• **WORK INSTRUCTION**
Once the line with "Go to Issues in the top navigation" is reached, output it and every line after it, exactly, through the end of the records below. Pictures are skipped.
_ _ _ _ _ _ _
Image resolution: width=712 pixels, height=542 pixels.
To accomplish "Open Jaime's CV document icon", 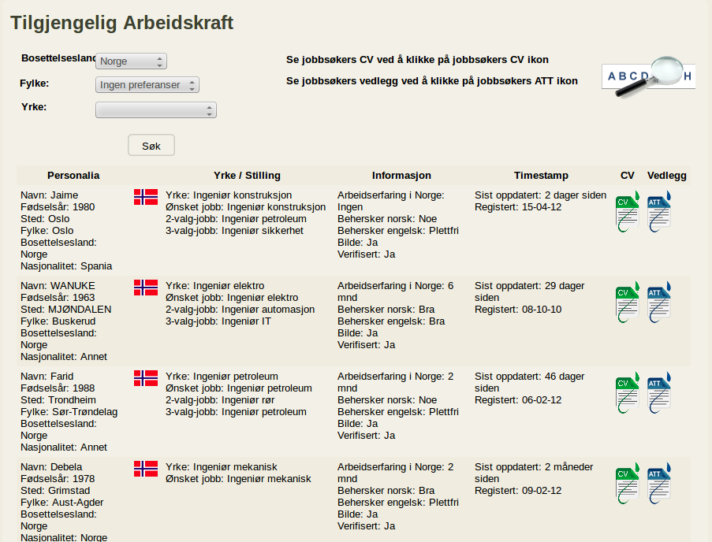I will 628,211.
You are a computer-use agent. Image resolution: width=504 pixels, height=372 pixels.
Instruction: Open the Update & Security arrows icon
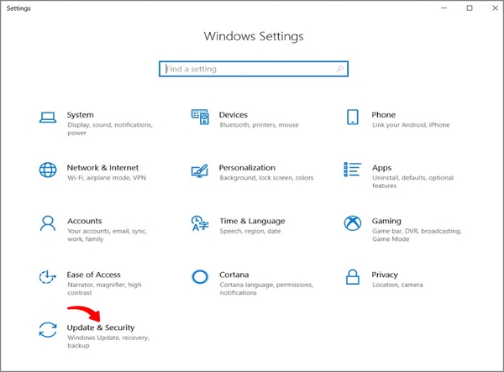coord(48,330)

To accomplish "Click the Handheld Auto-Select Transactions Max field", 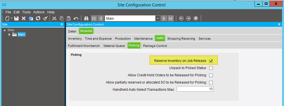I will coord(195,89).
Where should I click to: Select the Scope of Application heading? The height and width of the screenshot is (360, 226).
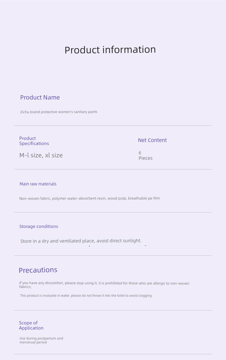point(31,325)

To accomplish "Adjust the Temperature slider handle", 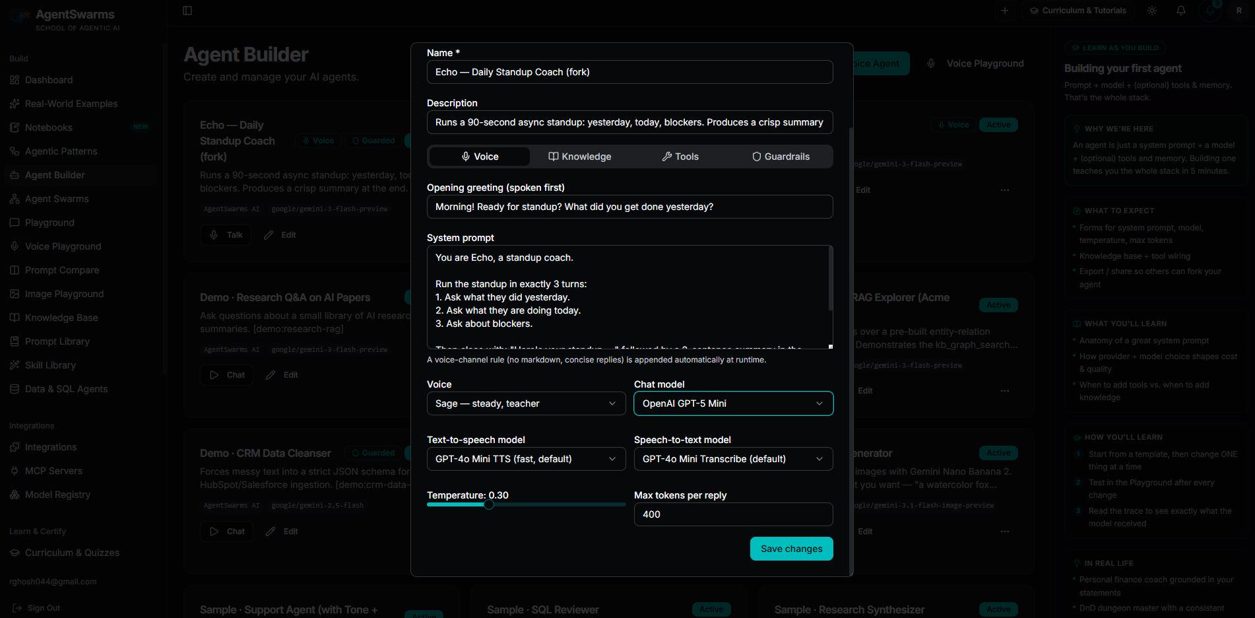I will pyautogui.click(x=489, y=504).
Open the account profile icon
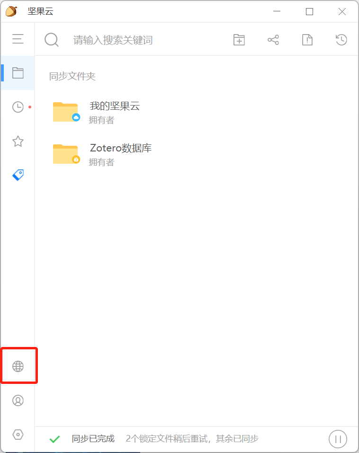 pyautogui.click(x=18, y=400)
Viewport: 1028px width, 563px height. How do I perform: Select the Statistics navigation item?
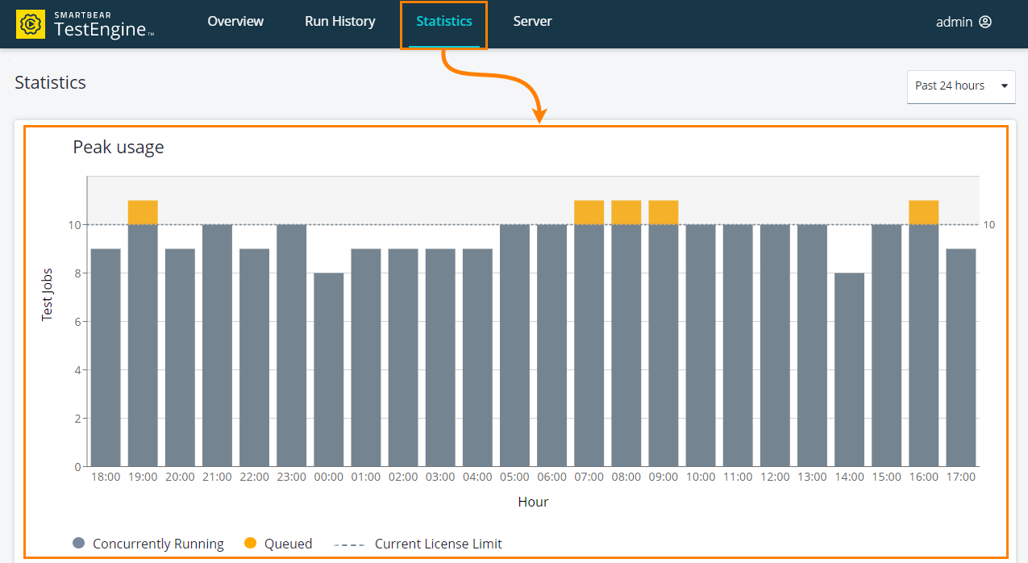[x=443, y=22]
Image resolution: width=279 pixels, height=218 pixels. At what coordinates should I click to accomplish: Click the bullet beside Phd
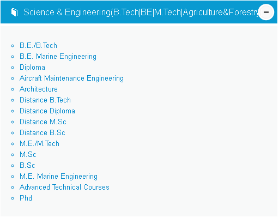tap(13, 198)
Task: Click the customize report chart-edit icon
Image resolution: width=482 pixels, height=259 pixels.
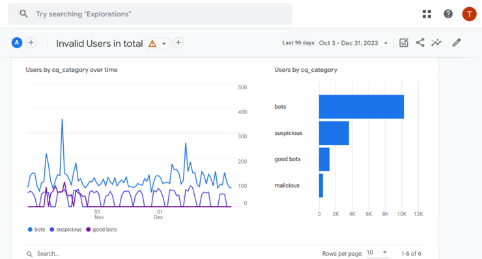Action: pyautogui.click(x=404, y=43)
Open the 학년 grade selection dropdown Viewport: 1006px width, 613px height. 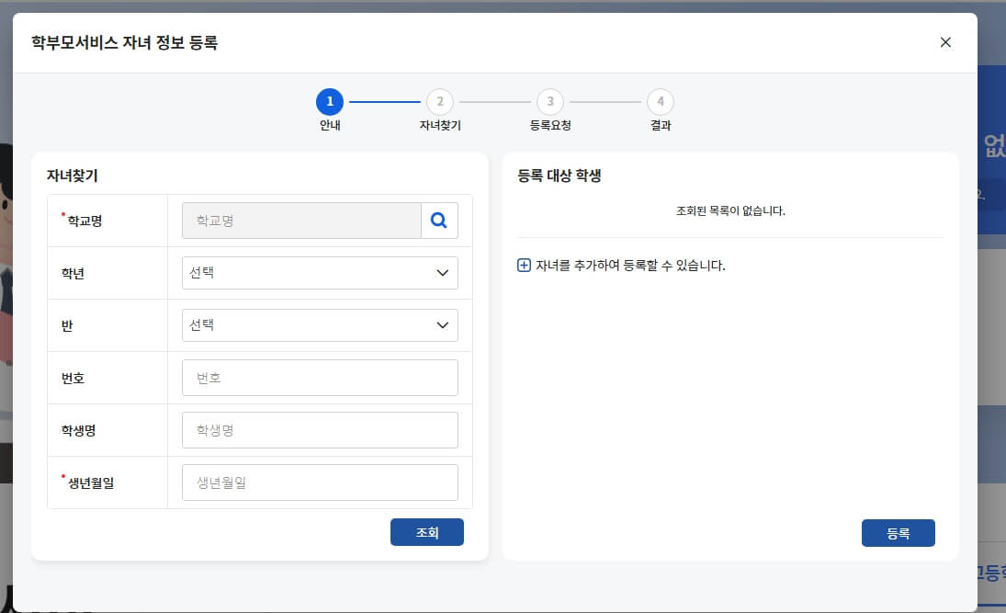click(x=319, y=272)
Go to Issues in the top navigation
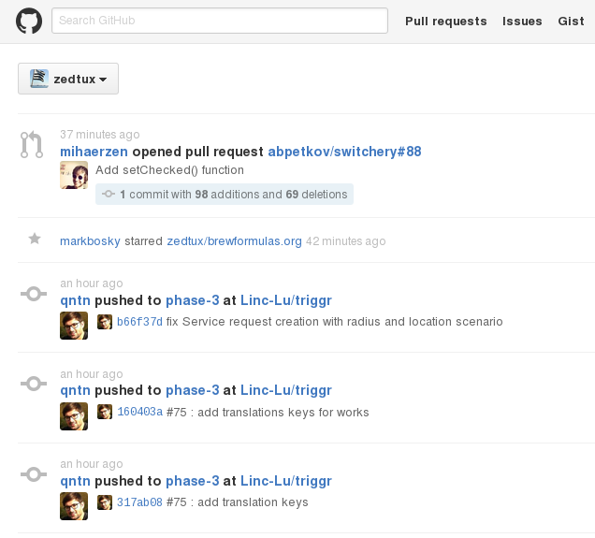 [522, 22]
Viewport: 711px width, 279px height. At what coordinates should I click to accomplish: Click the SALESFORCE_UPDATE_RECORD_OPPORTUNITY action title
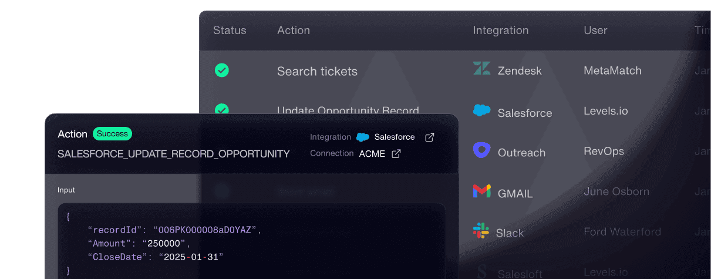174,154
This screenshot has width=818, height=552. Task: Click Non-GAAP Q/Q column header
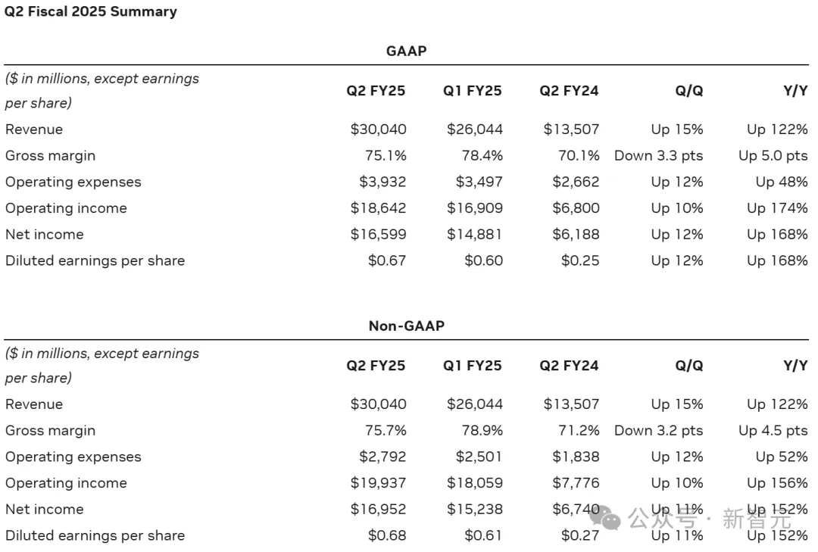click(689, 366)
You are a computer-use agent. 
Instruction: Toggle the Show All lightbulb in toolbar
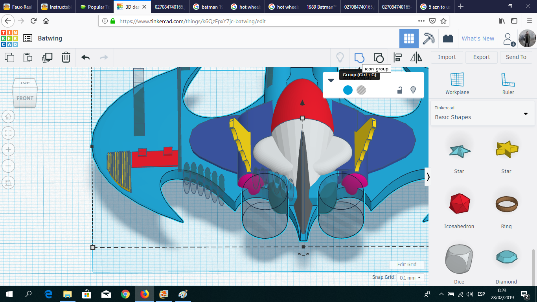[340, 58]
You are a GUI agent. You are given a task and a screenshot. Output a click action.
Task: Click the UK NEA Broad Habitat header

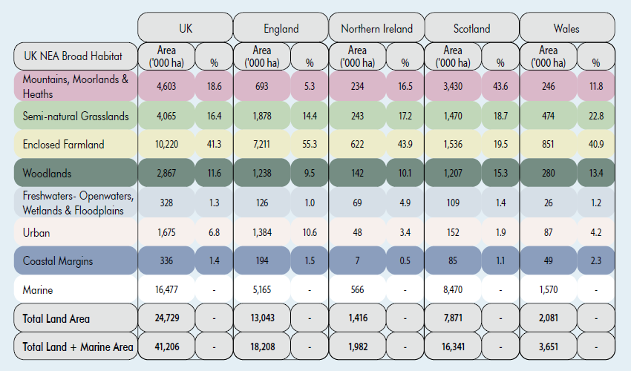[73, 56]
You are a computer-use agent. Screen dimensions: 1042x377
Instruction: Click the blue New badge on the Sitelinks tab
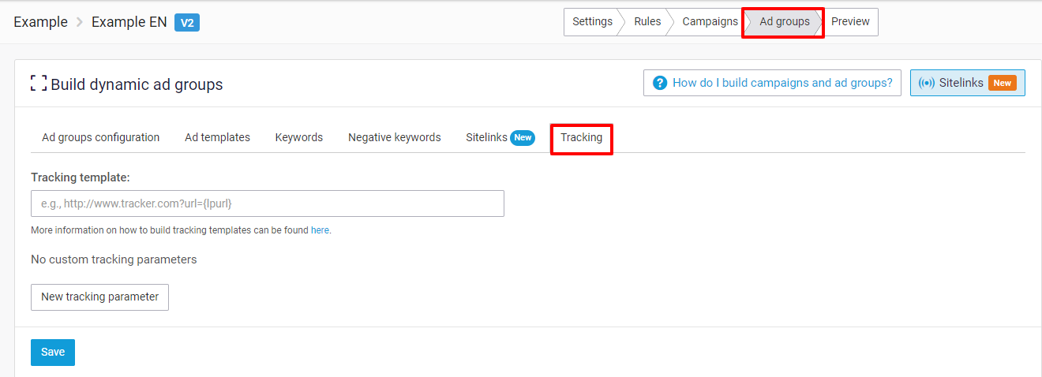point(523,137)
_ _ _ _ _ _ _
• **ANSWER SECTION**
Go to Issues in the top navigation
 [522, 22]
Viewport: 711px width, 279px height. At what coordinates should I click to accomplish: Click the SALESFORCE_UPDATE_RECORD_OPPORTUNITY action title
174,154
This screenshot has width=818, height=552. Task: Click Non-GAAP Q/Q column header
click(689, 366)
You are a computer-use agent. 
Instruction: Toggle the Show All lightbulb in toolbar
[340, 58]
You are a GUI agent. You are given a task and a screenshot. Output a click action.
Task: Click the UK NEA Broad Habitat header

[73, 56]
You are a computer-use agent. Screen dimensions: 1042x377
Instruction: Click the blue New badge on the Sitelinks tab
point(523,137)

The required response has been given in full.